Then something began to change. People with young children started moving in from other South Baltimore streets, leaving cramped rowhouses for the slightly more spacious rowhouses on our block. Our new neighbors believed that city living had unique advantages that went deeper than easy access to bars and restaurants. They had a vision of a community, one where children could run up and down the sidewalk while their parents "stooped." They turned a tiny vacant lot into a playground, open to all. They started a summer block party that has evolved into an all-day affair with live bands. Halloween, once a lackluster evening at best, became an open-air celebration, with trick-or-treaters coming from all over South Baltimore, Cherry Hill and Brooklyn.

And when the time came, and their children were ready for school, my neighbors went to work making the local schools — Federal Hill Prep, Francis Scott Key and Thomas Johnson — work for them. They volunteered. They raised money. They sold those infernal chocolate bars. My husband and I did nothing but sit back, buy chocolate bars and contribute items to the annual auctions. (You, too, could have your name appear in a Laura Lippman novel.)

My husband and I are both proud public school graduates. I spent grades one through nine in Baltimore City, leaving for reasons that had nothing to do with the quality of education I was receiving. (I was in Western High School's A-course; Columbia's Wilde Lake was far less rigorous.)

Yet, up until two years ago, we were resigned to enrolling our child in private school. By last fall, a decade of work by our energetic and community-minded neighbors gave us the option of sending our child to a school a 10-minute walk from our front door — and that's at a 6-year-old's rambling, distracted pace. Her first grade class has 21 students. She has classes in art, music and technology. Every kid at the school receives a free lunch, regardless of need, a compassionate decision that, along with uniforms, helps to mask socioeconomic inequities.

All of this — the manageable class size, the extracurriculars, free breakfast and lunch even for the neediest kids — are at risk if Gov. Larry Hogan and Mayor Catherine Pugh don't find a way to close the gap in the city school budget. But it's not just our school, our neighborhood or even Baltimore City that will suffer. It is all of Maryland. Families who can afford to leave Baltimore can afford to leave the state, too, in search of a place where the desire to live in an urban setting is rewarded.

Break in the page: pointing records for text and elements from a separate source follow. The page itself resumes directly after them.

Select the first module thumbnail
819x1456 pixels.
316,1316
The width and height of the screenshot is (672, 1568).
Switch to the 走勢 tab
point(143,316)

Baltimore has been a punchline/punching bag for years — I've landed a few blows, to be fair — but those old jokes are out of touch. Our city, one of the most affordable in the Northeast, is hugely attractive to millennials. Once their lives and lifestyles are no longer a good fit for the high-rise rentals going up around the harbor — should they stay or should they go? What will make these energetic young transplants want to remain, start families, buy houses? What's more important to the quality of life: the distillery at the new Under Armour campus, with its city-subsidized infrastructure, or a viable school system?

Governor Hogan's pronouncement that the city school system is a complete disaster is particularly offensive to me because I have lived in a city beleaguered by a true disaster, New Orleans. After the levees broke in 2005, middle-class families were forced to flee that city and start their lives elsewhere. They literally had no choice. Hurricane Katrina's aftermath also provided an opportunity to dismantle the public school system, which — surprise, surprise — has not been a resounding success.

In Baltimore, in Maryland, we already have a choice, and it has nothing to do with vouchers or charter schools. We can choose to do the right thing by the 82,354 children who are guaranteed an "adequate" education by the state constitution. The buck stops with you, Governor Hogan and Mayor Pugh. If you don't act, you could end up going down in history as the bickering Baron and Baroness Bomburst presiding over a city where the children once again have disappeared.